Finance Minister Audley Shaw is scheduled to table the First Supplementary Estimates during Tuesday's sitting of Parliament and it will reveal which programmes and projects will get less funding this financial year as the cash strapped Bruce Golding administration moves to cut expenditure by $17 billion.

However, there are howls of protest coming from trade unions that the Government has acted in breach of the Public Sector Memorandum of Understanding (MOU).

Trade union officials who represent public sector workers say they are not happy about being left in the dark on changes which will have to be made to the civil service after the revised budget is presented Tuesday afternoon.

Gov't has no respect for the MOU - Morrison

Vincent Morrison, NWU President.The National Workers Union (NWU) is one of the unions that are objecting to the manner in which the Government has handled the process especially in light of speculation that a cut in public sector jobs is likely.

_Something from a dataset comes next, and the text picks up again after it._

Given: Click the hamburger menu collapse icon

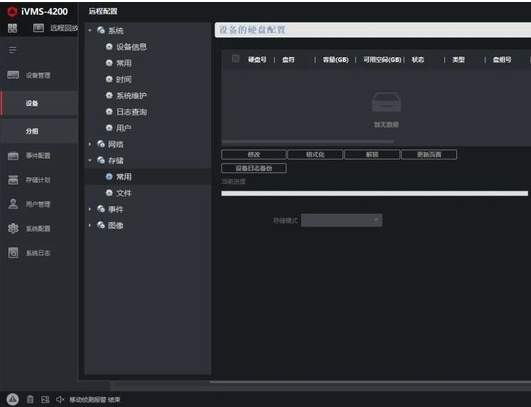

Vincent Morrison, NWU President says he expected that the MOU Monitoring Committee would have been consulted before Cabinet gave the green light to the revised budget.

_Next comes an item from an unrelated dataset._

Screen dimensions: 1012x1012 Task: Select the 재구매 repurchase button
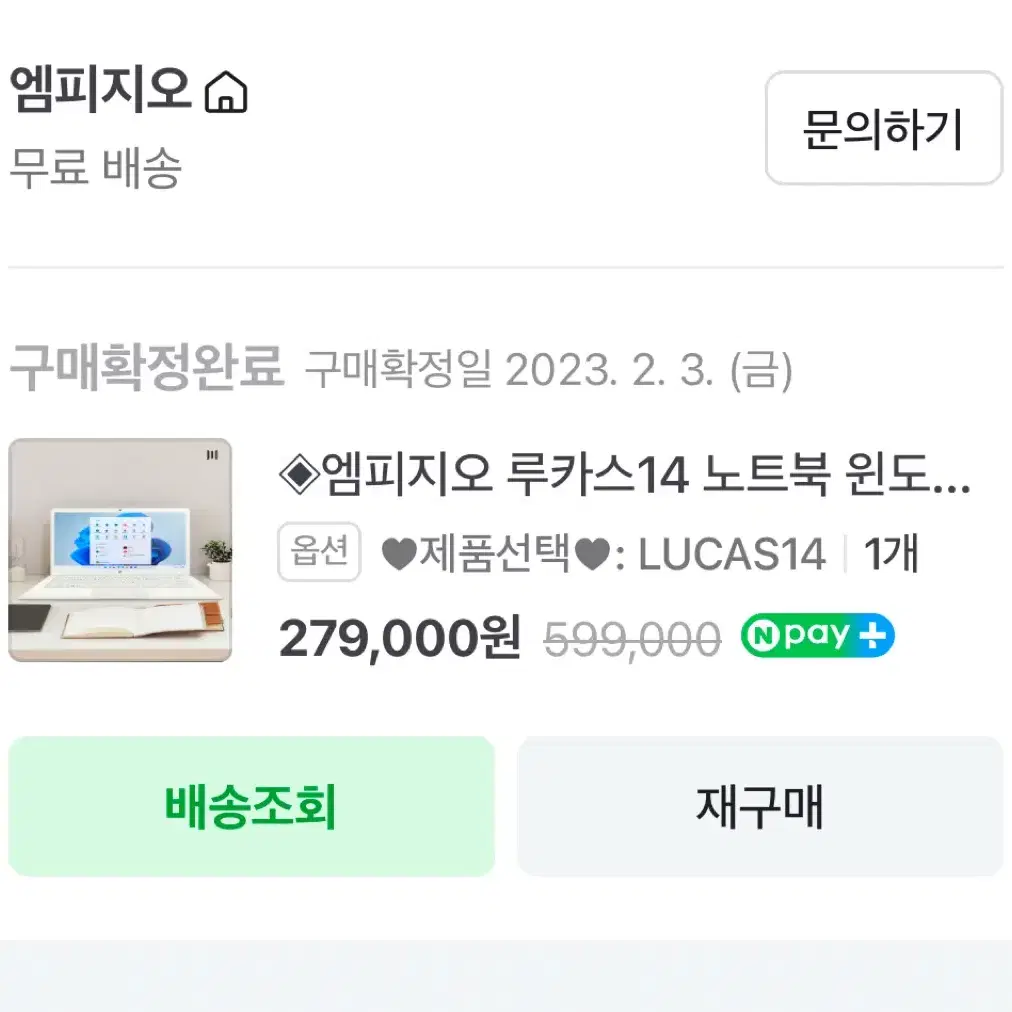click(760, 806)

"Something as important and massive as this programme is being contemplated without any discussion, any dialogue with the MOU Monitoring Committee as is a condition of the MOU. I really believe that this is something that shows that the Government basically has no respect for the MOU," Mr. Morrison said.

Budget cuts & the fire brigade recruitment programme

In the meantime, another trade union is seeking answers on whether recruitment exercises which were planned for some sections of the essential service will be put on hold in light of the cut in spending.

ImageThe Jamaica Association of Local Government Officers (JALGO) is particularly concerned about the fire service whose personnel it represents.

Helene Davis-White, General Secretary of JALGO said there are plans to recruit more fire fighters but it is unclear whether this will still take place due to the budget cuts.

"The (Jamaica) Fire Brigade had advertised last year and are in the process of selecting persons for training (as) is in keeping with an agreement in the MOU that the Government would recruit, in an effort to fill the ranks of the fire brigade, recognizing the extreme shortages in the brigade. We wait to see whether the training programme that was to have gotten underway will be one of the casualties," Mrs.  Davis-White said.